**Tasks to perform:**
**A.** From the thread on keeping crawfish alive, return the passage starting with "thanks alot. definitly" and going on through "keep them cool.".
**B.** Name each distinct username that appears as a poster in the thread on keeping crawfish alive, listing each only once.

**Text provided:**
# jhow do you keep crawfish alive?



## trapdoor

I have a small creek full of crawfish. I can get all I want for bait,but they go belly up before I get to use them. how can I keep them alive for any length of time at all? I've tried keeping them in a bucket of water and even just enough water to keep them wet.Same result crawfish stew!!


----------



## fox412

Only cover them about 3/4ths of the way with water. It should be changed daily if not twice daily. It doesn't hurt to put a litlle ice in with them.


----------



## trapdoor

thanks alot. definitly will give it a try.tired of having boiled crayfish when i get to the lake.


----------



## Sasha and Abby

Not too many and a little ice will keep them cool.


----------



## rebelp74

Don't cover them with water, they will drown. It's best to put them in something with no water and keep a wet towel on top of them. You can put ice on them as well, just make sure the water stays drained out.


----------



## goldhunter

just make sure they don't get too hot. they need some water...just enough for their bellys to touch the water. just keep them cool and they will be fine for awhile.


----------



## duckmander

Put them in a burlap sack. throw in a couple handfuls of grass. wet sack soaking wet. place in shade. keep sack wet. will stay for days.


----------



## Arm67ando

they need some water...just enough for their bellys to touch the water. just keep them cool and they will be fine for awhile.


----------

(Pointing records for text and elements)
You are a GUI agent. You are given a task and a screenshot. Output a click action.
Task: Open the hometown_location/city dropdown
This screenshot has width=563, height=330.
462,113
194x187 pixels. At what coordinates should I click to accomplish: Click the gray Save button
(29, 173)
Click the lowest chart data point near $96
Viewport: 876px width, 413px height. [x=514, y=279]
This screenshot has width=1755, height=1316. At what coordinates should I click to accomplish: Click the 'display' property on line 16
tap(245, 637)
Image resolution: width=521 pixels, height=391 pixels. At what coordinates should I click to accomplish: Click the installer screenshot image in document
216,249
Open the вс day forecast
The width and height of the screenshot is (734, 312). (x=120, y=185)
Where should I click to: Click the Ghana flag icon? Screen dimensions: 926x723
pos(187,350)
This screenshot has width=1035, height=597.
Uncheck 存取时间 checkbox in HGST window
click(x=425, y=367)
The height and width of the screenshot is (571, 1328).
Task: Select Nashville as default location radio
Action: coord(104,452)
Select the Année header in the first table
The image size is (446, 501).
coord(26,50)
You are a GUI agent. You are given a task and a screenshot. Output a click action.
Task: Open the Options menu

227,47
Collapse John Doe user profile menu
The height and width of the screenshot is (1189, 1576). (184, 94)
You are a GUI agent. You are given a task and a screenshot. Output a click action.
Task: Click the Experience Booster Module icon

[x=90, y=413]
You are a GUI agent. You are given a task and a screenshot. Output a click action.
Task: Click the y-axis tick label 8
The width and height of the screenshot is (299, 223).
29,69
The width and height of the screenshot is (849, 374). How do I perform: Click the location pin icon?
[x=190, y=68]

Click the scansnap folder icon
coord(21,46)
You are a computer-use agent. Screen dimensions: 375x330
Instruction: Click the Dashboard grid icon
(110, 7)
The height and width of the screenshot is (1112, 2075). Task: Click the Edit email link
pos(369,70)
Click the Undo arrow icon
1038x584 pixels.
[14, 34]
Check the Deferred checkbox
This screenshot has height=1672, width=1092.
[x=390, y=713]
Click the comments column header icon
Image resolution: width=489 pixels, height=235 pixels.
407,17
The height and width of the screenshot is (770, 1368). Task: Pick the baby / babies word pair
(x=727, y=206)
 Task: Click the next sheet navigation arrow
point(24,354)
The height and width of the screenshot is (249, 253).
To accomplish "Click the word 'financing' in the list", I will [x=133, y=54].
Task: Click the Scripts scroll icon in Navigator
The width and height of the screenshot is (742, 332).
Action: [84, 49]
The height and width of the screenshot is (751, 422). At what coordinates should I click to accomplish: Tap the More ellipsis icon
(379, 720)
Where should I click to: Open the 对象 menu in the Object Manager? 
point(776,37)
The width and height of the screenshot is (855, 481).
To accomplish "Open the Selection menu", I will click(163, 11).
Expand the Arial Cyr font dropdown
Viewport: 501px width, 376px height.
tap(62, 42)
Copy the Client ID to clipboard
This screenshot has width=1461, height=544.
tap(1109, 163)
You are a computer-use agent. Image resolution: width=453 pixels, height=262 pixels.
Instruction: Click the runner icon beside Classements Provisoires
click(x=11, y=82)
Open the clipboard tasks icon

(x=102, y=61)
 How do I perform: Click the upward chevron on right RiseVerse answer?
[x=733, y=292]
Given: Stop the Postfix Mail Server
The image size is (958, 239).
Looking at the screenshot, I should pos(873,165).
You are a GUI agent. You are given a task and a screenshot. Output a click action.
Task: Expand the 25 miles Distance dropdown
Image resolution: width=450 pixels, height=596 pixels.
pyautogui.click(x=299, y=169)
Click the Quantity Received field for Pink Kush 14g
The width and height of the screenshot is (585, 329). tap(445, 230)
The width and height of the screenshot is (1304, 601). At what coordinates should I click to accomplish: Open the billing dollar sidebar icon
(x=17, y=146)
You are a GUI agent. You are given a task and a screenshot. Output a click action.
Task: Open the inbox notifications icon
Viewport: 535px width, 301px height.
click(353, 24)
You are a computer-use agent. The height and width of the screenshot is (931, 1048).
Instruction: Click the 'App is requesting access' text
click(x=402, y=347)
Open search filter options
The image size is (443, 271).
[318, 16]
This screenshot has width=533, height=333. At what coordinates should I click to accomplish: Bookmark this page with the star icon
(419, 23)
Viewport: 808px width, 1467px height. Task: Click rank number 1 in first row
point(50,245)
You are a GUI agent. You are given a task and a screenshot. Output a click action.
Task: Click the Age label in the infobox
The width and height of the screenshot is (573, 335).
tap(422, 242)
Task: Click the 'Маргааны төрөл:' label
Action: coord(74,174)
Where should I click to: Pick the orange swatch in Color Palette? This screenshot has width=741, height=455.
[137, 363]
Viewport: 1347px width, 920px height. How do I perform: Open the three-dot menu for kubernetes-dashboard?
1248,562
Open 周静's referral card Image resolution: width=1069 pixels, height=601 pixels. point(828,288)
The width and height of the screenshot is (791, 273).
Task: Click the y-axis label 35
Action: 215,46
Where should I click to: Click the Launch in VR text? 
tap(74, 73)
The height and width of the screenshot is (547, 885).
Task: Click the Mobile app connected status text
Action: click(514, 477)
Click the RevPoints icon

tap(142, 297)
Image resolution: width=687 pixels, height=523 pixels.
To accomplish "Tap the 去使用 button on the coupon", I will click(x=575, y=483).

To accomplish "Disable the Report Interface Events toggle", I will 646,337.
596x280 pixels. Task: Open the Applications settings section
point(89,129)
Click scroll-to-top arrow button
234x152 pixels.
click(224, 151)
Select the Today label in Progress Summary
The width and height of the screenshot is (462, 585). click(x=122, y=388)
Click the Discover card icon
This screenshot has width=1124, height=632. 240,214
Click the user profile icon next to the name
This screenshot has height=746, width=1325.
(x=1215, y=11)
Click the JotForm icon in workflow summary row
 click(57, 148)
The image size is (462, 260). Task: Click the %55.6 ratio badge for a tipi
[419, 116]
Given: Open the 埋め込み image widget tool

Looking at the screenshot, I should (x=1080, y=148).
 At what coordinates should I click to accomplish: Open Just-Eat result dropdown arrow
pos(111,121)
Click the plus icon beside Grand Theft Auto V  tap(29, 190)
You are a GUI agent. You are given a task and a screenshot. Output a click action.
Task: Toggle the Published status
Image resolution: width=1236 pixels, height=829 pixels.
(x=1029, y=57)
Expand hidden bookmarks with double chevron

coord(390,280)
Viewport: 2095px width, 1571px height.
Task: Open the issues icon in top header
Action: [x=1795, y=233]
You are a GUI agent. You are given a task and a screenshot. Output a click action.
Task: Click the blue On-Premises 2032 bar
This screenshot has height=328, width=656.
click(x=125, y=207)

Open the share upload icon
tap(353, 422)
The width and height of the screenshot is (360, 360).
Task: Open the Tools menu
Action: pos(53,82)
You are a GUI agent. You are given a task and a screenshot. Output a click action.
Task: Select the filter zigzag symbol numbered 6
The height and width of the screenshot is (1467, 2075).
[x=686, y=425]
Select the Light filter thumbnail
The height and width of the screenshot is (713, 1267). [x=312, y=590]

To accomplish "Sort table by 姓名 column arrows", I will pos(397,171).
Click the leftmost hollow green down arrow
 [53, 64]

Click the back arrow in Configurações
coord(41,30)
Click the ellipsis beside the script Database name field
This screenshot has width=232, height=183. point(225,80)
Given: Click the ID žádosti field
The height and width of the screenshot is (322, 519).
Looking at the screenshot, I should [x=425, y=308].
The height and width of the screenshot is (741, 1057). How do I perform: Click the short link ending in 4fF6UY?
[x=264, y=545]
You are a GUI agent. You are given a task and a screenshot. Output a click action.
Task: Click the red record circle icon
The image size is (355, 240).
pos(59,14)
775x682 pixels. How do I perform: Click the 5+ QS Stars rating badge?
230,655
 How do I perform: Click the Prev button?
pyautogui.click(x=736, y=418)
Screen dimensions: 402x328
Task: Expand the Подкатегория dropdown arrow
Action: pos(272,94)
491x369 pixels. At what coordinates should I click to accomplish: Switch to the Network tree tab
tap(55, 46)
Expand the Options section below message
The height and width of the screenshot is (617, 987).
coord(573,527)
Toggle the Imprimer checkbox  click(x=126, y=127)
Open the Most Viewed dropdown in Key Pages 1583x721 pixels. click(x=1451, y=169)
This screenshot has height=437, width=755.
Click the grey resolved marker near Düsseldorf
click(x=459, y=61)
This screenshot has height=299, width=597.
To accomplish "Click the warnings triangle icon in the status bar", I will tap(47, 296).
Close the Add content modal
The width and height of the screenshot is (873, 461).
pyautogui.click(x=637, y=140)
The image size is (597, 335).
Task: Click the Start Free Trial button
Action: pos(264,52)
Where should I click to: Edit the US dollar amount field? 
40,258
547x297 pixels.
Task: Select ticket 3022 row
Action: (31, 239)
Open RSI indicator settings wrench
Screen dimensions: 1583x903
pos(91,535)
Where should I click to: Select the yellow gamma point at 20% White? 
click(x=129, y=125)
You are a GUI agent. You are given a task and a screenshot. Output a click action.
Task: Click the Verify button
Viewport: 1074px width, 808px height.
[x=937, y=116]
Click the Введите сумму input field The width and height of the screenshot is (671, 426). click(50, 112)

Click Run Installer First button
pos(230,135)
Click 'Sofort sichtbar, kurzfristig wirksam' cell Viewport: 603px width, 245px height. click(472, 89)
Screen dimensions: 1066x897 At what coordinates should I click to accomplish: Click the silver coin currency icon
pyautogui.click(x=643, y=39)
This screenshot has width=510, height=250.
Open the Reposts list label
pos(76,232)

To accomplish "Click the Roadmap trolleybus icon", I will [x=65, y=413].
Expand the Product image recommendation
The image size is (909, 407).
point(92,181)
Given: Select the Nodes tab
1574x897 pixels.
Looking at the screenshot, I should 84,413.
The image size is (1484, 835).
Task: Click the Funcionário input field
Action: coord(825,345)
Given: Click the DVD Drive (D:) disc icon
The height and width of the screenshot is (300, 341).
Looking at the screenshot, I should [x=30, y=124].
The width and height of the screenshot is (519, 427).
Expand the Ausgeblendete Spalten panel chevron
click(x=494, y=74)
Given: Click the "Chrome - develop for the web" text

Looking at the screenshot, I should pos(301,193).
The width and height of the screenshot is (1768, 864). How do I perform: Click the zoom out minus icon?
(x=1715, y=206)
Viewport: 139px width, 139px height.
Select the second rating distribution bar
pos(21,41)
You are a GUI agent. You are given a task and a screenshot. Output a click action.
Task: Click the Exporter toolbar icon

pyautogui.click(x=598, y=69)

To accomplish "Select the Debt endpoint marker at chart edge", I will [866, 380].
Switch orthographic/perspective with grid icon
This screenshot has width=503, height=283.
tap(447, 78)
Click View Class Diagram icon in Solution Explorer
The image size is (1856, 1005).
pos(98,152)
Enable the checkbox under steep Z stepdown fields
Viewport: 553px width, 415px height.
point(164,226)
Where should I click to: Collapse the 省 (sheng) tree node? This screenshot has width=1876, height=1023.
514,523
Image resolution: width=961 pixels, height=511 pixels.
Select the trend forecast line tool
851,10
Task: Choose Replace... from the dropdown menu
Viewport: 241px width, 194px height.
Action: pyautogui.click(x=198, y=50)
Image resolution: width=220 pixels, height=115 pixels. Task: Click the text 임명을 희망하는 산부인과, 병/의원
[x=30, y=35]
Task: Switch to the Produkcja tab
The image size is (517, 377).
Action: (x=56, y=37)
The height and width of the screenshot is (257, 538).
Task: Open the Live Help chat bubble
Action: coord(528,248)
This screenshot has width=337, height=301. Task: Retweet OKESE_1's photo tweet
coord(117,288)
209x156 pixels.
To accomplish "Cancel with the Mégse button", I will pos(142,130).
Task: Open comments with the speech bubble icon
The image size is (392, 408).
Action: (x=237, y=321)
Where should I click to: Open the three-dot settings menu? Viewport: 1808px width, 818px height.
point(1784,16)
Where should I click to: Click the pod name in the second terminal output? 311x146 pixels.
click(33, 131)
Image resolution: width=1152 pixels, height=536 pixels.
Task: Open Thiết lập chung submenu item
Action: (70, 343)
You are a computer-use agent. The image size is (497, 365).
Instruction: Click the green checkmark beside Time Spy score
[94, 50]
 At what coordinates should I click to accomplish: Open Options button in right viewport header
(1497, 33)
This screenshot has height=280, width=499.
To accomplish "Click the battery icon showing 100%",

**List of solutions:**
**A.**
thanks alot. definitly will give it a try.tired of having boiled crayfish when i get to the lake.


----------



## Sasha and Abby

Not too many and a little ice will keep them cool.

**B.**
trapdoor
fox412
Sasha and Abby
rebelp74
goldhunter
duckmander
Arm67ando